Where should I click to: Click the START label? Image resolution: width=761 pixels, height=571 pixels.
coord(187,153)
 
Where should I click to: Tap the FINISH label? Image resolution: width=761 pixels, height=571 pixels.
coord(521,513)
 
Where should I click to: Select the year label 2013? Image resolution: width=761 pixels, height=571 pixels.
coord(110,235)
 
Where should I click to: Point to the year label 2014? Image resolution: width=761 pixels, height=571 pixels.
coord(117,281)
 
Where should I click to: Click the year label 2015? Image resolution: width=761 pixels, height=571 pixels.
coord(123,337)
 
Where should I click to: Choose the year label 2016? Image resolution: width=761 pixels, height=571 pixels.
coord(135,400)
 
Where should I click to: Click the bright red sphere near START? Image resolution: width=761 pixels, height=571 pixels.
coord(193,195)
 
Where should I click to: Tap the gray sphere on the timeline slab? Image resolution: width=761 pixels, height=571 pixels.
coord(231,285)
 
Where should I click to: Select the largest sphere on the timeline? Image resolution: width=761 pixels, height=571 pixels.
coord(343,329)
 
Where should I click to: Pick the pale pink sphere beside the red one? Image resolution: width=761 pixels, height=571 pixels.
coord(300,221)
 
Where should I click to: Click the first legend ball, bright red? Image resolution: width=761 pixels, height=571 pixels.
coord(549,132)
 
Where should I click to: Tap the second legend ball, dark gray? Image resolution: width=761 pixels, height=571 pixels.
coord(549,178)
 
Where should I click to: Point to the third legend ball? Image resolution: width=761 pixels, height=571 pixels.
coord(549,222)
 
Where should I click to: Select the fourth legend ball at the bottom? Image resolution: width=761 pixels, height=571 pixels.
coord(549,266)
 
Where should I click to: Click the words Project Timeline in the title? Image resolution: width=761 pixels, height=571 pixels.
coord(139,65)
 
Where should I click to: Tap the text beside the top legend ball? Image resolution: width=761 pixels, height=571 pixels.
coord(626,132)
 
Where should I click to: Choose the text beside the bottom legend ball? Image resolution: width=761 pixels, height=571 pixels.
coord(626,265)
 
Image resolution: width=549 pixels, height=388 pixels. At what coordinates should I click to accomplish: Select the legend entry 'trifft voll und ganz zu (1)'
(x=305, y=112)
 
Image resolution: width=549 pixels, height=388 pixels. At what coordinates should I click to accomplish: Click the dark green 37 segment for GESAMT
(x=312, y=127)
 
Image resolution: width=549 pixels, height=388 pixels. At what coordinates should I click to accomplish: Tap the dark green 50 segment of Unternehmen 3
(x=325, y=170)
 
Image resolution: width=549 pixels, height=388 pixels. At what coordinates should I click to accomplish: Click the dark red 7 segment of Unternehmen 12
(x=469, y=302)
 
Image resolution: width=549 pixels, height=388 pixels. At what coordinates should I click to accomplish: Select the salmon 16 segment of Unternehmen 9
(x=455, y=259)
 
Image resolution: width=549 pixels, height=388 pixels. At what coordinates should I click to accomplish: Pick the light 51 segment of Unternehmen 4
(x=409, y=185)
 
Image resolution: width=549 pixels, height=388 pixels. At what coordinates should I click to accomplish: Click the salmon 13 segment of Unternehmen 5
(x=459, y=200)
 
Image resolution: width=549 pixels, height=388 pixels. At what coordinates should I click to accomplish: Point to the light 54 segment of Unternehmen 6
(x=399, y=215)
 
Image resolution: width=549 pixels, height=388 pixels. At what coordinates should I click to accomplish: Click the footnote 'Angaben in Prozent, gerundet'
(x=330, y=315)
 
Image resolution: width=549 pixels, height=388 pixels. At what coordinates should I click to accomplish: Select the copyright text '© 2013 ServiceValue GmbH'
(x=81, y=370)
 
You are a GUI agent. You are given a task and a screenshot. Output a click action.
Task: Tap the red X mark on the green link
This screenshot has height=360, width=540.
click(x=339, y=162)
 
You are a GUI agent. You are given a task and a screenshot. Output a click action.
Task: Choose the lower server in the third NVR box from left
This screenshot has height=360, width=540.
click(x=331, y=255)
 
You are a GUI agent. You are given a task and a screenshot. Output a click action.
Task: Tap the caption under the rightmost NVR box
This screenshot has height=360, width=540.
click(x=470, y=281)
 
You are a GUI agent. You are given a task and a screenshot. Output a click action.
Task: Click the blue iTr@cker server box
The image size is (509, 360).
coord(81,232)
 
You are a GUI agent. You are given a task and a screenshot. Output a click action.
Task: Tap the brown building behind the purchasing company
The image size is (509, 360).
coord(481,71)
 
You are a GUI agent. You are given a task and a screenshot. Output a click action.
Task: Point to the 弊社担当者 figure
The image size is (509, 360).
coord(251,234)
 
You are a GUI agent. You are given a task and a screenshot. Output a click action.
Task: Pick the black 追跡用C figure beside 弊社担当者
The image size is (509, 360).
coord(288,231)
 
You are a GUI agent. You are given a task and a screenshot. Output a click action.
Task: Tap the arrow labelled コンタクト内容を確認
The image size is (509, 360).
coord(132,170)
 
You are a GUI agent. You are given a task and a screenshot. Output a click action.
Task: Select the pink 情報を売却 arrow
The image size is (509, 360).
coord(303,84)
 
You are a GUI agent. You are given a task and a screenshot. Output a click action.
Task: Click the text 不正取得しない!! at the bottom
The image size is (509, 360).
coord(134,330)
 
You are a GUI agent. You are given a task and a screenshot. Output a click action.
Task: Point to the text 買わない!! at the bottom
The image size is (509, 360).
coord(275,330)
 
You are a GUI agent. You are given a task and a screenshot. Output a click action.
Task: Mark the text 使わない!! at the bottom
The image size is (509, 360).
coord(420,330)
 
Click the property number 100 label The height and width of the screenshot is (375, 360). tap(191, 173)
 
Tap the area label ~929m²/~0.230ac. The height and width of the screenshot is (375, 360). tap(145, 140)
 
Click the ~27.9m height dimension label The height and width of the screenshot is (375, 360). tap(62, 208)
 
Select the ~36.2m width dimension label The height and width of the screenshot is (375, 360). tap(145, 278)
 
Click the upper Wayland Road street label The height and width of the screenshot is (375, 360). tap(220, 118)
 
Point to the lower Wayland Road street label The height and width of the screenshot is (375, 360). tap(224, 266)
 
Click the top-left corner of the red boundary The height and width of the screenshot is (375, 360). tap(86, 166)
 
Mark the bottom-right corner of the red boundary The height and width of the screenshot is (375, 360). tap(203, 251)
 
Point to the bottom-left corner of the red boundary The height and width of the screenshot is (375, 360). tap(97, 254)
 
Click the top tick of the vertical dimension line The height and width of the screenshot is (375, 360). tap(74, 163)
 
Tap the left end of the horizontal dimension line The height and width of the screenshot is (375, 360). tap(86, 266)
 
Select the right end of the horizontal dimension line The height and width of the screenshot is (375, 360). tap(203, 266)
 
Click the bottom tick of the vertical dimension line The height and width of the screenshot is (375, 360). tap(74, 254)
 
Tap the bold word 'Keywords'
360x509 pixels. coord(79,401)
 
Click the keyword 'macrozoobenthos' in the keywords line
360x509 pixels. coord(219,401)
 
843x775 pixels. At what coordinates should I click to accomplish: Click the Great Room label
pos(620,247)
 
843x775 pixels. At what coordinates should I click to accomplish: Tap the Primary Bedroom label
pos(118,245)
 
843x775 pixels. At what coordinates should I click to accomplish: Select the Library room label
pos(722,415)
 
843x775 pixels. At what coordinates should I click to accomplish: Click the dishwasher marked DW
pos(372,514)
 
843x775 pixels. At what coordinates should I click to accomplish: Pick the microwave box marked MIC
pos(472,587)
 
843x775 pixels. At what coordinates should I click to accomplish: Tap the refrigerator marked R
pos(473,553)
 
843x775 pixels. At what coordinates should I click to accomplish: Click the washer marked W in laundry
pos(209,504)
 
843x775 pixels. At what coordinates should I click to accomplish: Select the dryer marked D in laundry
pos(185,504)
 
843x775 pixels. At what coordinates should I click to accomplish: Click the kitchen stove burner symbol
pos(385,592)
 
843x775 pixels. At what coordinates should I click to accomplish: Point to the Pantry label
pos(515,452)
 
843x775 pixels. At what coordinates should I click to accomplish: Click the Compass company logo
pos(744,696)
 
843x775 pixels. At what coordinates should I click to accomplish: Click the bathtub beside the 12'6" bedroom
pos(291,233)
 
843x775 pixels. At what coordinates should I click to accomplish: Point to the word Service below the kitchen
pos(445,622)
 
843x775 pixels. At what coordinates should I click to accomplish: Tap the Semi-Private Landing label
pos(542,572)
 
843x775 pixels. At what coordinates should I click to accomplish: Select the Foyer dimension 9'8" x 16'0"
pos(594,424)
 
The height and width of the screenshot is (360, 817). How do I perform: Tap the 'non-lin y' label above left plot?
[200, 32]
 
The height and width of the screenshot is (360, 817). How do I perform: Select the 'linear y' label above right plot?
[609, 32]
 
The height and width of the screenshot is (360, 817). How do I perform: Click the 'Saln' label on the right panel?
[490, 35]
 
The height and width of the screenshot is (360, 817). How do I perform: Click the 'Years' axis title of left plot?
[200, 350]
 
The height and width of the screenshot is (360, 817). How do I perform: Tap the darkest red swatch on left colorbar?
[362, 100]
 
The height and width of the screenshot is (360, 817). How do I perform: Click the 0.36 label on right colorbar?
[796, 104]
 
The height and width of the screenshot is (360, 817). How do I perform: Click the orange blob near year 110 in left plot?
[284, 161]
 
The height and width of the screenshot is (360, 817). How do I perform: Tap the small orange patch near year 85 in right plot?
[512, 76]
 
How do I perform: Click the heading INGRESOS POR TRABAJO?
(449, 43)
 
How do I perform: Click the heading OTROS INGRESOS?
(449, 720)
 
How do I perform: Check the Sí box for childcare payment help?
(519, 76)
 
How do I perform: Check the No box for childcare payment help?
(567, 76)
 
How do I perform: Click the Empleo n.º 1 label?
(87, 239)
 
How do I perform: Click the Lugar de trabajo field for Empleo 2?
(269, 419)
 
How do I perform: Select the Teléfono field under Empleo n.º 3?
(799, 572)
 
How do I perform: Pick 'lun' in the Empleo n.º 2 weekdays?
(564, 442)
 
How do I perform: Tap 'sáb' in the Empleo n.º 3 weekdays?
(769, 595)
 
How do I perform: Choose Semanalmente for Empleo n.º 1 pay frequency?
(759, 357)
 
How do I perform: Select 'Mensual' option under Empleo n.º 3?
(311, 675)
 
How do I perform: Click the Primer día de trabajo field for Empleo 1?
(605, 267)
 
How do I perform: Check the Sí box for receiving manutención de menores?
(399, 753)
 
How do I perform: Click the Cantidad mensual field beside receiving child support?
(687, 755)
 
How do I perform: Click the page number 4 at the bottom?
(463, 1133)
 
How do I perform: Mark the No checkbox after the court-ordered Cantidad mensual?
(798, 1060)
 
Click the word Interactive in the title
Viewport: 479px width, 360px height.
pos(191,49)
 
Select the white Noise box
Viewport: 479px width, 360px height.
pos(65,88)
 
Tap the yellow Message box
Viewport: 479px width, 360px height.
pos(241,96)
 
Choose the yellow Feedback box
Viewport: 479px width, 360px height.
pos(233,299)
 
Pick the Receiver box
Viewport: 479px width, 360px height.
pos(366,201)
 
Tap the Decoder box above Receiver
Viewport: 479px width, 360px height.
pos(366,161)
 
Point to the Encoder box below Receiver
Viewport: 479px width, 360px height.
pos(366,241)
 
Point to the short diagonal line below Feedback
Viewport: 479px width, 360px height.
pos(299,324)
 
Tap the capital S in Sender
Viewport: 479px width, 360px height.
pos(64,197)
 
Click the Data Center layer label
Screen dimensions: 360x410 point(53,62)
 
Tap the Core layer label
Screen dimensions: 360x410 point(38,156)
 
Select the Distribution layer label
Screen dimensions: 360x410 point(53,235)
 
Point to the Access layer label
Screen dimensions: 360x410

**What is being asked**
Edit the stretch from the line containing "Where should I click to: Click the year" through the line containing "coord(135,400)": swap "year label" for "year marker" and keep everything else the same.

**Expected answer**
Where should I click to: Click the year marker 2015? Image resolution: width=761 pixels, height=571 pixels.
coord(123,337)
 
Where should I click to: Choose the year marker 2016? Image resolution: width=761 pixels, height=571 pixels.
coord(135,400)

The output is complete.